In the blue module, Flywch1 (a lncRNA) was linked to three mRNAs (Foxp3, Mef2c, and Serpine1) and enriched in inflammatory bowel disease; transcriptional misregulation in cancer; parathyroid hormone synthesis, secretion, and action; oxytocin signaling pathway; cGMP–PKG signaling pathway; MAPK signaling pathway; Apelin signaling pathway; fluid shear stress and atherosclerosis; AGE–RAGE signaling pathway in diabetic complications; HIF-1 signaling pathway; p53 signaling pathway; and cellular senescence. Rnf169 (a lncRNA) was also linked to two mRNAs (Foxp3 and Mef2c) and abundant in inflammatory bowel disease; transcriptional misregulation in cancer; parathyroid hormone synthesis, secretion, and action; oxytocin signaling pathway; cGMP–PKG signaling pathway; MAPK signaling pathway; Apelin signaling pathway; fluid shear stress; and atherosclerosis.

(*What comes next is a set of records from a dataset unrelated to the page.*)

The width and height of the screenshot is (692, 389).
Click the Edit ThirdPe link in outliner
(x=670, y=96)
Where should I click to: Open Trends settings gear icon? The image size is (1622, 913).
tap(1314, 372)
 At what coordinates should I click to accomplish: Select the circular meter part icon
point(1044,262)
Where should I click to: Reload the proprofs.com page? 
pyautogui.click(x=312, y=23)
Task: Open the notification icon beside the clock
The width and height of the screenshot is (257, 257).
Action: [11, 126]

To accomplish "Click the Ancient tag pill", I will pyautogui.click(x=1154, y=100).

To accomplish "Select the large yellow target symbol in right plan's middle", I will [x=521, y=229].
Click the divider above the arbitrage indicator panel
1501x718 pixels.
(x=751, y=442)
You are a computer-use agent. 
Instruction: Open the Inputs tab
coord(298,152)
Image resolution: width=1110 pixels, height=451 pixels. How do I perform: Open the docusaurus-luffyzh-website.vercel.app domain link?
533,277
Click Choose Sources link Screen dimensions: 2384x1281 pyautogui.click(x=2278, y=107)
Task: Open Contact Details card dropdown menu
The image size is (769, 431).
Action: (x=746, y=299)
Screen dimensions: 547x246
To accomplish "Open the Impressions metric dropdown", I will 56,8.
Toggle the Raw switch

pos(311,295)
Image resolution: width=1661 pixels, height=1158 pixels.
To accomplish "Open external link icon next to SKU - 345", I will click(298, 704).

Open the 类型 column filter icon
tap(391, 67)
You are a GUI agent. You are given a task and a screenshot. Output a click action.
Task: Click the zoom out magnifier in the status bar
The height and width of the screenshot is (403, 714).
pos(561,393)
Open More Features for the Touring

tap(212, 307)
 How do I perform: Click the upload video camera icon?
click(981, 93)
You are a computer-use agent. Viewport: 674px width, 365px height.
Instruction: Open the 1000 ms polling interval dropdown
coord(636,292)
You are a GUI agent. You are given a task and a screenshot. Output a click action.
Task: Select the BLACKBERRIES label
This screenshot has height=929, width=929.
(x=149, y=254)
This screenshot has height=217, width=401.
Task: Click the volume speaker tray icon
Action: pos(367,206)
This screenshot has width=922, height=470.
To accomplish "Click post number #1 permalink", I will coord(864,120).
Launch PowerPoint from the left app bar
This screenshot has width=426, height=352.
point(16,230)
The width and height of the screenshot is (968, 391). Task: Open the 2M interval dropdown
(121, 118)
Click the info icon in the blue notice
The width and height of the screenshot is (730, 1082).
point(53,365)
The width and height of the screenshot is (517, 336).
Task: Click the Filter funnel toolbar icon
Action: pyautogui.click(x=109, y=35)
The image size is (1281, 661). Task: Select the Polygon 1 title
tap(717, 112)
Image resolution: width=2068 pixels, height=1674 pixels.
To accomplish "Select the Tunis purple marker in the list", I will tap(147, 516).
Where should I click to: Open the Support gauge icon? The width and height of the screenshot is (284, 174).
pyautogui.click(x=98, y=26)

3.6. Construction of Protein–Protein Interaction Network

To investigate the interactive relationships among the hub genes in the modules, we submitted the hub genes to the STRING database to construct PPI networks (Figure 6 and Figure S4). The PPI network in the turquoise module is shown in Figure 6a; there are 28 key genes in the turquoise module according to PPI analysis. The PPI network in the purple module is shown in Figure 6b; there are 23 key genes in the blue module according to PPI analysis.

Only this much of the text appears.